Hz. Ali’ye Biat Etmeme Sebepleri Nelerdi?

Yıllardan Hicrî 35, Zilhicce ayının 25’i, günlerden perşembe, Hz. Osman’ın(r.a.) şehit edilişinin üstünden altı gün geçmiştir. O gün tüm Medine, Mescid-i Nebevî’ye toplanır. Hz. Ali(r.a.) mescide girer girmez ilk olarak Hz. Talha(r.a.) ve Hz. Zübeyr’i(r.a.) bulur ve “İçinizden biri bu vazifeyi alırsa ilk ben bîat ederim. Ama vazife bana kalırsa hepinizin bîatını isterim!” der. Onlar almak istemeyince halifelik zorla da olsa Hz. Ali’ye(r.a.) kalır ve ona ilk, Uhud’da kaybettiği çolak eli ile Talha b. Ubeydullah(r.a.) bîat eder. Hz. Ali’ye(r.a.) bîat edenler olduğu gibi bîat etmemekte direnenler de mevcuttur. Mesela Hz. Osman’ın(r.a.) soyu olan Beni Ümeyye, yani ileri dönemlerdeki Emeviler’den hiçkimse ona bîat etmez. Sahâbilerden Sa’d b. Ebû Vakkâs(r.a.), İbni Ömer(r.a.), Üsâme b. Zeyd(r.a.), Hassân b. Sâbit(r.a.) ve Kâ’b b. Mâlik(r.a.) de bîat etmeyenler arasındadır. Ama mescidin tamamı onu seçtiği için Hz. Ali(r.a.) artık dönemin dördüncü meşrû halifesidir. 
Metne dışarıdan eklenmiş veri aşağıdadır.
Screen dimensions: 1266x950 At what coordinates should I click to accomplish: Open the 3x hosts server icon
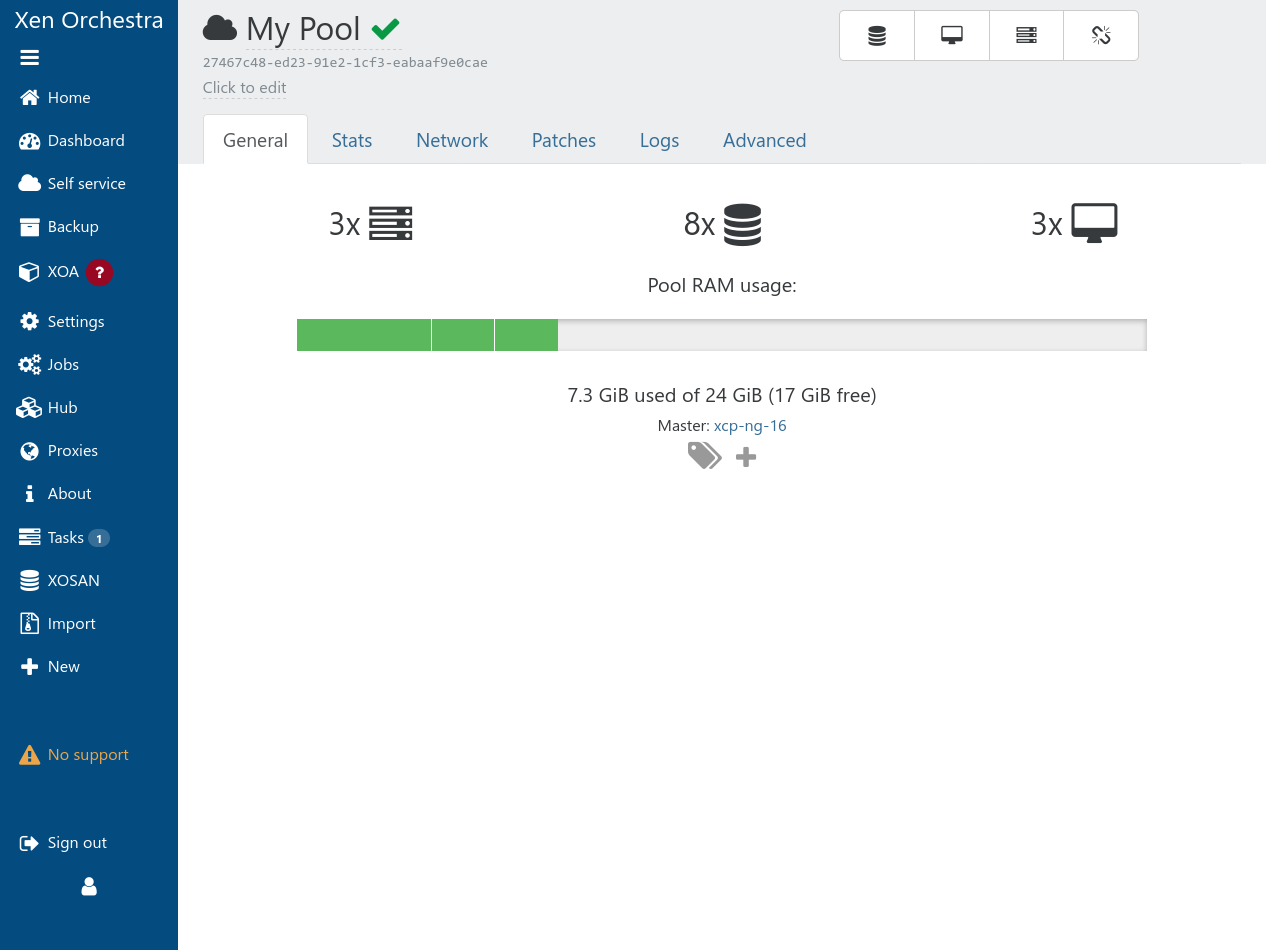pos(390,224)
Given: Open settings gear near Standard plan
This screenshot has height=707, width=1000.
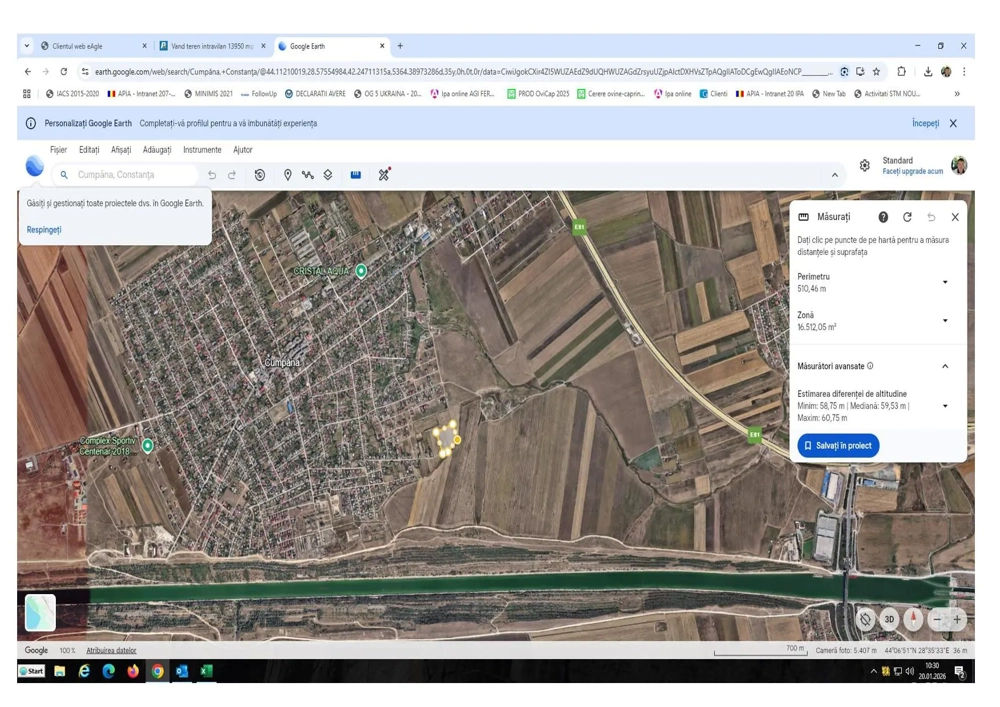Looking at the screenshot, I should (865, 166).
Hz. Ali’ye(r.a.) bîat etmeyenlerin gerekçeleri şunlardır: Bir kısmı bîatın oluş şeklini beğenmemiştir. Bir kısmı Hz. Osman’ın(r.a.) şehit ediliş hareketinde bulunan Muhammed b. Ebû Bekir gibilerin Hz. Ali’nin(r.a.) yanında olmasından memnun olmamıştır. Çünkü Hz. Osman’ın(r.a.) şehit edileceği gün evine girenlerden biri de Hz. Ebû Bekir’in(r.a.) oğlu Muhammed b. Ebû Bekir’dir. O gün içeriye ilk önce Muhammed girmiş ve Hz. Osman’a(r.a.) hakarette bulunmuştur. Fakat Hz. Osman’ın(r.a.), “Baban Ebû Bekir(r.a.) sağ olsaydı senin bu davranışından memnun kalmazdı!” demesi üzerine Muhammed oradan ayrılmıştır. (İbn Sa‘d, III, 73) Muhammed âsileri halifeye karşı kışkırtanlar arasında yer alsa da bizzat onun katillerinden biri olmamıştır. (İbn Abdülber, III, 1367) 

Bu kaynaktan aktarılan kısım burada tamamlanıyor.